## TEXT
────────────────
By Jim Gammons
In my young days, the religious calendar was what told us summer was on the way. We hadn’t much expectation of St Patrick’s Day in spite of the old people’s saying, “St. Patrick turns round the warm side of the stone.” If Easter was late, it could be very pleasant prompting people to say, “It’s chancy but you might have a great summer yet.”
May Day was the next milestone, when children put up a ‘May Bush’ and decorated it with egg shells and anything else eye-catching that came to hand. The bush itself was whitethorn and couldn’t be brought into the house because that would be ‘unlucky’.
The twin midweek church holidays of Ascension Thursday and Corpus Christi showed we had broken through to another summer. These feast days were celebrated with great pomp in southern Europe.
In Venice, the Mayor, or Doge, went out leading a procession in his ceremonial barge to throw a ring in the sea to symbolise the marriage between Venice and the Mediterranean. Corpus Christi was celebrated with great fervour in Italy and Spain, and in a more low key way, but nonetheless just as devoutly, in Ireland. Nothing symbolises the simple faith of the people then than mid-twentieth century pictures of the uniformed Garda Sergeant down on one knee as the Blessed Sacrament passed by.
In the parish of Rathkenny, Co. Meath, my home place, the early part of June was completely coloured by the preparations for the Corpus Christi procession. As soon as the whitethorn burst into bloom, people started to think ‘procession’.
The first work was ‘scuffling’. This meant giving the Chapel grounds a facelift by digging up weeds with spades and barrowing them away.
Next came trimming the edges of grassy areas and grass mowing by scythe. The sound of a lawnmower was as scarce then in rural Ireland as the cuckoo is now and if heard, it was the click, click of a push mower.
The last week before the big day saw the dramatic developments begin, the digging of holes for poles. The experienced people were able to locate where last year’s holes were, making the work easier. Next, the poles were brought out for their annual airing and erected. They carried the Papal colours of pale gold and white in a spiral from bottom to top, like a barber’s pole, and were touched up if necessary. The final two evenings saw the banners and bunting (again in the Papal colours) going up. The banners were strung across the procession field. The two lines continued up to the temporary altar on a little hillock in a big grazing field, from which the cattle had been removed about a week before for obvious reasons. As we would say now ‘Health and Safety’.
The procession banners gave rise to tall stories, one of which involved a cobbler, as we called shoe repairers, who lived where three parishes met near Wilkinstown. He was a mercurial man of uncertain temper. In good weather, when he was at the hay during the day, he used to do his cobbling at night.
The ‘good boys’ used to call to his house on various errands and pocket those of his tools they could find, to temporarily discommode him.
────────────────
## THE TASKS
1. In the essay on the Corpus Christi procession, what name was given to the first preparation work in the Chapel grounds?
2. Write out the passage of the Corpus Christi essay that begins at the words "By Jim Gammons" and stops after "in southern Europe.", swapping "whitethorn" out for "blackthorn".
3. Continue the essay on the Corpus Christi procession in Rathkenny from the point where it stops.

## PROVIDED INFORMATION
────────────────
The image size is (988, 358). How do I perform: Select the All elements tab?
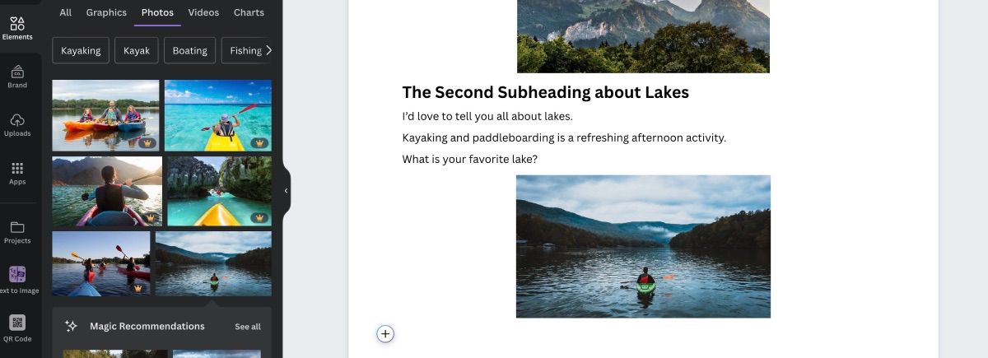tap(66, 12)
────────────────
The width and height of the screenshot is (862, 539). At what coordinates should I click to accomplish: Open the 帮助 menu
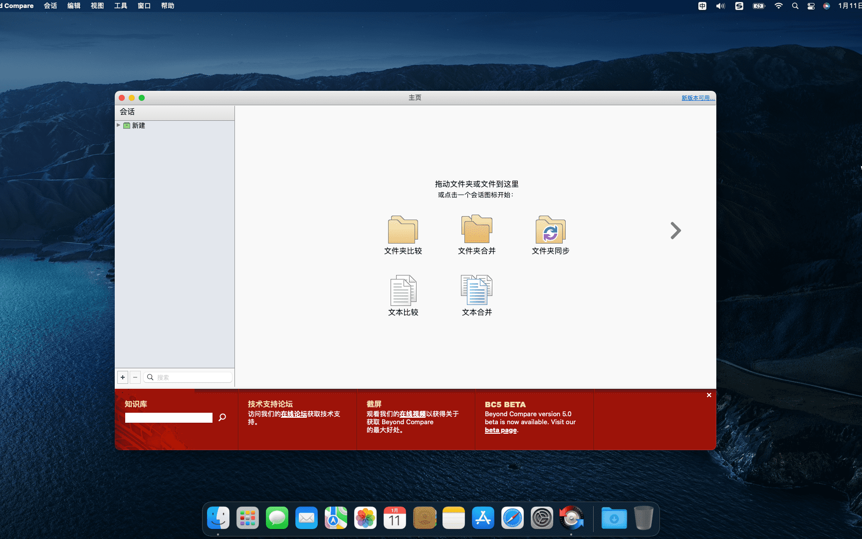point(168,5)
────────────────
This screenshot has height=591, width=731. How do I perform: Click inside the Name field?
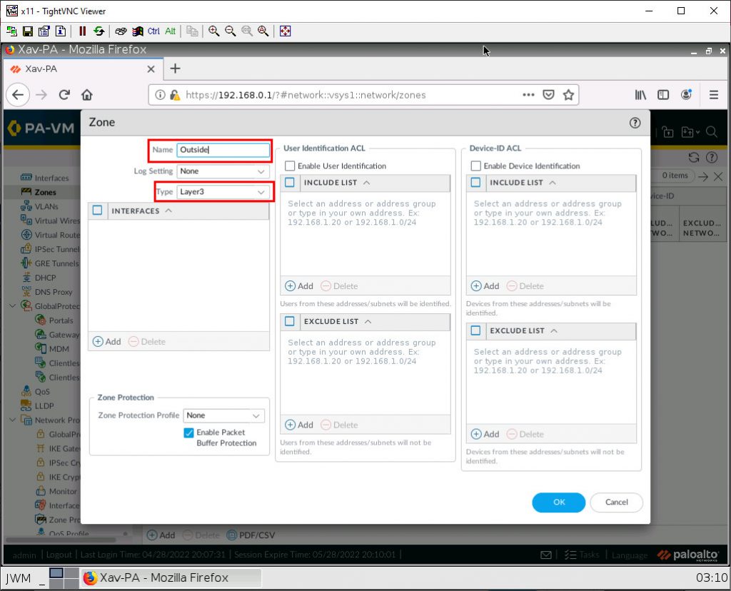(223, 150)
────────────────
## OUTPUTS BY TASK
1. It was called "scuffling."

2.
By Jim Gammons
In my young days, the religious calendar was what told us summer was on the way. We hadn’t much expectation of St Patrick’s Day in spite of the old people’s saying, “St. Patrick turns round the warm side of the stone.” If Easter was late, it could be very pleasant prompting people to say, “It’s chancy but you might have a great summer yet.”
May Day was the next milestone, when children put up a ‘May Bush’ and decorated it with egg shells and anything else eye-catching that came to hand. The bush itself was blackthorn and couldn’t be brought into the house because that would be ‘unlucky’.
The twin midweek church holidays of Ascension Thursday and Corpus Christi showed we had broken through to another summer. These feast days were celebrated with great pomp in southern Europe.

3.
The idea was to come back at night and hope to learn new words as he searched in vain for the appropriate tool.
To go back to the procession itself, during the golden years, I was usually in my freshly laundered altar boy’s white surplice and black soutane.
My most redolent memory is the glorious fragrance of flowering lilac branches used to decorate the three walled canvas tent that sheltered the temporary altar. In hot weather, even the canvas itself gave off a pleasant fragrance. We had brought down the bell and the thurible with us, as benediction was in the field.
The big actors who directed ‘operations’ were the good humoured parish priest, Father Poland, who loved ceremony and display, and the tall impressive teacher, Master Carty, who marshalled the children as if it were his full-time profession.
We didn’t know then that we were in the twilight years of Rathkenny procession. The next parish priest was a puritanical man who hated display. He didn’t realise the pride the men of the parish took in the preparations for the procession and the wish of the ladies to do them justice by dressing as gaily as they could in spite of war time rationing and scarcity of cloth. He saw the big day as a ‘fashion parade’ and put an end to it. The following year Mass-goers on Corpus Christi would have realised there was no procession by the proliferation of weeds in the chapel yard.
He abolished another institution too. The old school beside the chapel had become redundant in 1905 and over the years had evolved into a working man’s club.
A pack of cards, a few bottles of stout and a log fire in the old fireplace that used to warm Master Duffy’s back made for a pleasant few hours. It was ideal for ghost stories and I’m sure it heard many good ones.
The new priest had the roof removed, the top storey demolished and the ground floor roofed and locked up, ironically to store the redundant procession paraphernalia.
Sic Transit Gloria Mundi.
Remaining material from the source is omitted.